Get your spouse to wear fetish fabrics

latex-couture-outfit

The chances of marrying or dating someone who shares your fetish for a particular fabric is extremely hard.  With the advent of the internet, it’s much easier.  But the cold fact remains that fetishes are primarily in the domain of men.

Roughly 3% of the population admits to having a fetish, and 95% of that 3% will be men.  While I don’t want to discourage you from pursuing your dream of finding that special someone who shares in your passion for a particular fetish, the reality is that your best bet is to find an amazing partner who loves you and is willing to satisfy your urges.

I dated several women who were happy to wear latex, vinyl, and leather fashions for me even though they did not share in the fetish.  Eventually I settled down, got married, and hoped to continue to enjoy my fetish for shiny fashions.  My wife didn’t love it, but she loved me and liked to make me happy.

I also wanted to make it easy for her to engage in my predilections.  Initially I thought that if had a large of fashions to choose from, it would make it easier for her to play along.  She could choose something conservative if going out, or something more salacious if staying in.

As our fetish wardrobe grew, her rate of wearing those fashions did not increase.  I even went so far as to custom make a pair of fleece lined vinyl lounge pants that she could wear in winter to replace the dingy cotton sweat pants she typically wore.  No cigar.

What I have found works best is to set the mood with her.  That includes going above and beyond her expectations well ahead of a request by me to indulge in fetish fashions.  Cleaning the house, fixing a meal, or even sending a note with flowers to her during the week, all work wonders when it comes time to requesting her to wearing something fetish for me.

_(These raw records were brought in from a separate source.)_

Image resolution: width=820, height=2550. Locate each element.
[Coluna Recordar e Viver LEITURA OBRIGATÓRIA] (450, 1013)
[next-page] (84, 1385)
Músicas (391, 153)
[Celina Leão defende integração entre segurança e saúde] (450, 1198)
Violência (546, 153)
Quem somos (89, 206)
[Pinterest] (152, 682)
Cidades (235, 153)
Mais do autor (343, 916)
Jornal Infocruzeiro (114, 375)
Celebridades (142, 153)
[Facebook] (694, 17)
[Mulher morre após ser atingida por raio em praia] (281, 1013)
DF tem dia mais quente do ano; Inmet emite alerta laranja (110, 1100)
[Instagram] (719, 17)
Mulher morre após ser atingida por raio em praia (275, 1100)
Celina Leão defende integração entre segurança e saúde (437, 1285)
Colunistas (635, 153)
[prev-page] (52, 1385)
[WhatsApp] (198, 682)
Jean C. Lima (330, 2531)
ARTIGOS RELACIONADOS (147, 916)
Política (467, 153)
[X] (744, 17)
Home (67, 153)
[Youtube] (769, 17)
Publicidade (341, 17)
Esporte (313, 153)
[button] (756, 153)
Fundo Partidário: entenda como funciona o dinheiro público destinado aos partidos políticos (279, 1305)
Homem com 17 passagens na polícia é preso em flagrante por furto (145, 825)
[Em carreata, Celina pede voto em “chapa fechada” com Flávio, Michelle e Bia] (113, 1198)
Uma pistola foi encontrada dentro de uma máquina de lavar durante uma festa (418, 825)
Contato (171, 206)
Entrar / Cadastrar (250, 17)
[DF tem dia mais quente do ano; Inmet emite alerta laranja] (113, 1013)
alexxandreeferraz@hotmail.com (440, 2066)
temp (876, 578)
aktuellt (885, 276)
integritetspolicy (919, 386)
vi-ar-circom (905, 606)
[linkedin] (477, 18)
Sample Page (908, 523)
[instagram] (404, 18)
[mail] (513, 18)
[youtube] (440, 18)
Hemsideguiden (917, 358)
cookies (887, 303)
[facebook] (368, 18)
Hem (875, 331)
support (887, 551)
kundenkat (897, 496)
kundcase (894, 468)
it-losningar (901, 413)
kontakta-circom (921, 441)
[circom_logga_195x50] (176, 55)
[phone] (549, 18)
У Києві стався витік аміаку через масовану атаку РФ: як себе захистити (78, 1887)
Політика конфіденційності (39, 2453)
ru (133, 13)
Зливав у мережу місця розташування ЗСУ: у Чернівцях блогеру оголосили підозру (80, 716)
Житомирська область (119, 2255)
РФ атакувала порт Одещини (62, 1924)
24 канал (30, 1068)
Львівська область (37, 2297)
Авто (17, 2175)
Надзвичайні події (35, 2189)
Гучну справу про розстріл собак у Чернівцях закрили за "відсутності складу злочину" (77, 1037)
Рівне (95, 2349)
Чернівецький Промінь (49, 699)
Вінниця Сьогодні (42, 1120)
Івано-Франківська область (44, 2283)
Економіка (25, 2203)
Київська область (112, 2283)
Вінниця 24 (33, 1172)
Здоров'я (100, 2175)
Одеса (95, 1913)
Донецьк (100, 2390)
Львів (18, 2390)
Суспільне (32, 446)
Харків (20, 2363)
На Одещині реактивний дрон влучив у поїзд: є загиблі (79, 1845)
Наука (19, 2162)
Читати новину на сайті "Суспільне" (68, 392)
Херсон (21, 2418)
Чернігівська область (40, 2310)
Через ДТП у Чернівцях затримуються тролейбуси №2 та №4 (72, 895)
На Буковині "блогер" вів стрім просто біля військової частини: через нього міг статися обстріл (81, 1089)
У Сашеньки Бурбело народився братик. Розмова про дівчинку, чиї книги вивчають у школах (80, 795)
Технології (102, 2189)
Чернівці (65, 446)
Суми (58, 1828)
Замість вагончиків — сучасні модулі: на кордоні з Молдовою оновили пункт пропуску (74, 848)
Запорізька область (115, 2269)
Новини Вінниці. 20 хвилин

Further more, even though I’m 3 years into married life, I can count the number of times she’s surprised me by picking out something vinyl or latex from our wardrobe as a surprise to me.  Direct communication works best, even though I would prefer her to engage me without my asking.

My advice is to keep communication open and try to get inside of your partners head to see what they want and it won’t be long before your own desires are satisfied.